I trust you wrote "mechanical" in a pejorative sense! I also trust you appreciate that "evidence based" is the rallying cry of Prof. Brian Morris, the Dark Lord of RIC advocacy!
"Evidence based" can easily mean knowing something about trees but being unaware that one is walking in a forest. Evidence based forgets that a scientific study, especially with human subjects, of necessity makes a host of explicit and silent assumptions, and that the interpretation of a study hinges on the effect of those assumptions. The scientific method does not warn us when a study is poorly designed, or has overlooked the obvious. Empirical science is but one arrow in the larger quiver of human paths to understanding. I have studied a fair bit of science, and published a number of statistical studies.

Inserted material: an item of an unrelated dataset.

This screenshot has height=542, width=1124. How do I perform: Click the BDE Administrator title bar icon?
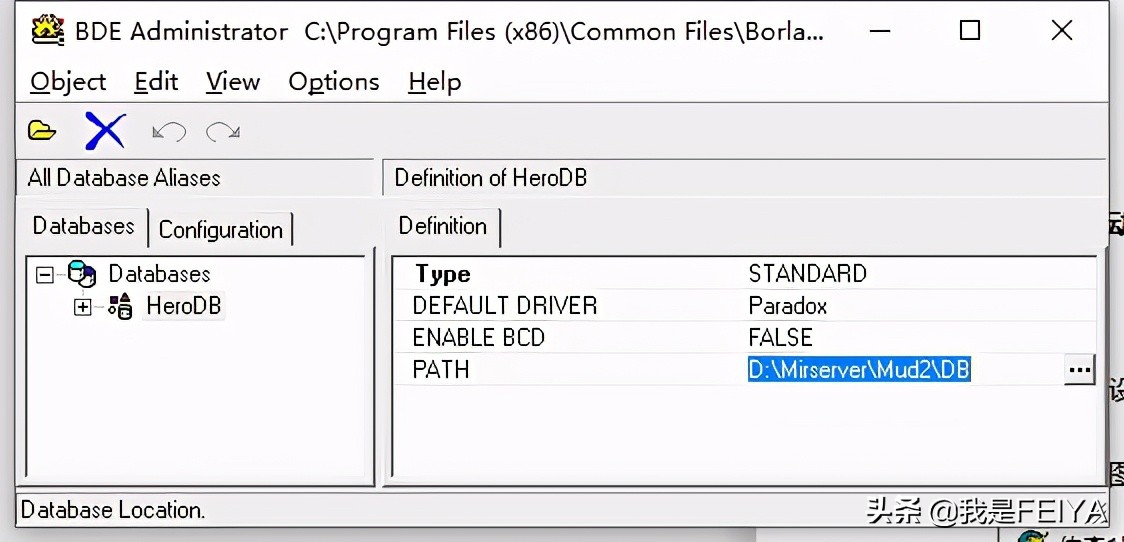pos(48,30)
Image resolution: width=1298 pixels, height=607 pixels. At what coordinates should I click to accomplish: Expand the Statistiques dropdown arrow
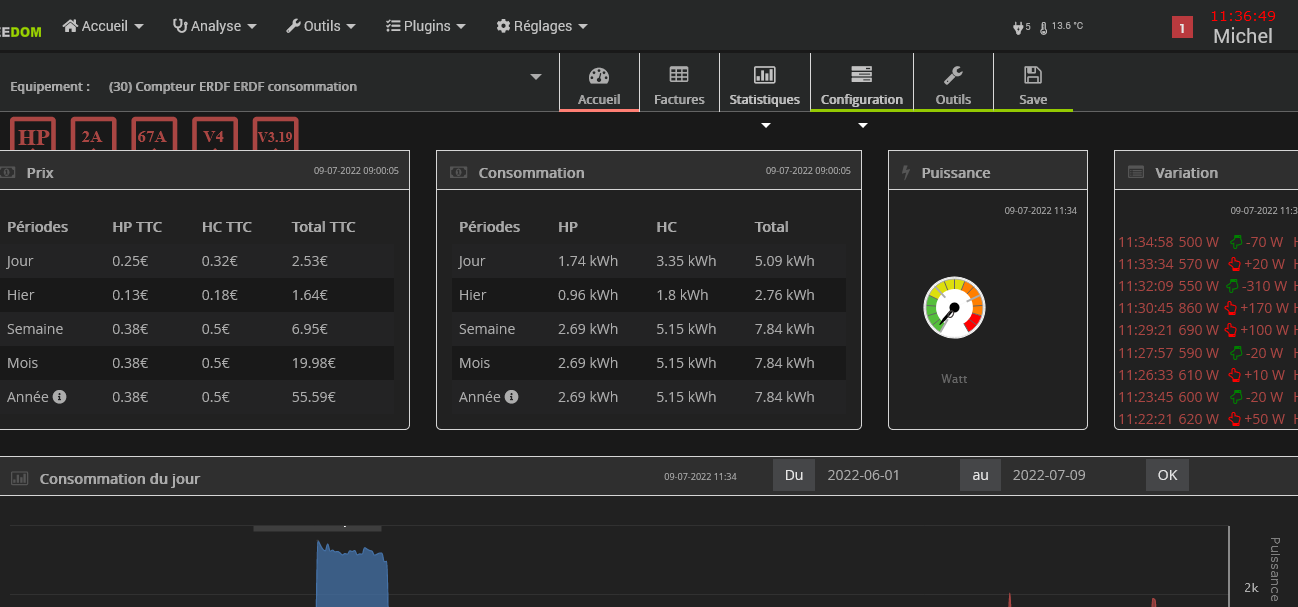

Mrs Wald, a very curious fact is that, in my opinion, the best academic writing on circumcision is by medical school profs or sexologists, but by law profs, whose mode of reasoning owes little to the scientific method.
The thing I hate most about being ethnically Jewish is the Jewish infant ritual male-organ mutilation. Living with the problem all my life, I never knew the difference. But then I realized that men are supposed to have sensation on their glans, and I only have a little sensation on that little ridge on the underside just behind the glans. As soon as a procedure is invented to allow me to get a fully functional organ, I'm getting the procedure! Shame on Judaism!
Actually, Lyutsin men are supposed to have sensation in their foreskin. That little ridge on the underside just behind the glans, the frenulum, is a remnant of the ridged band discovered by the late Dr John Taylor in 1995, that runs around the inside of the foreskin near the tip. It's richly endowed with specialised nerves, like those of the fingertips or lips. (That's why you don't kiss your aunt on the lips.) Its effect is literally sensational, conferring "a symphony of sensation" – not just "more sensitivity".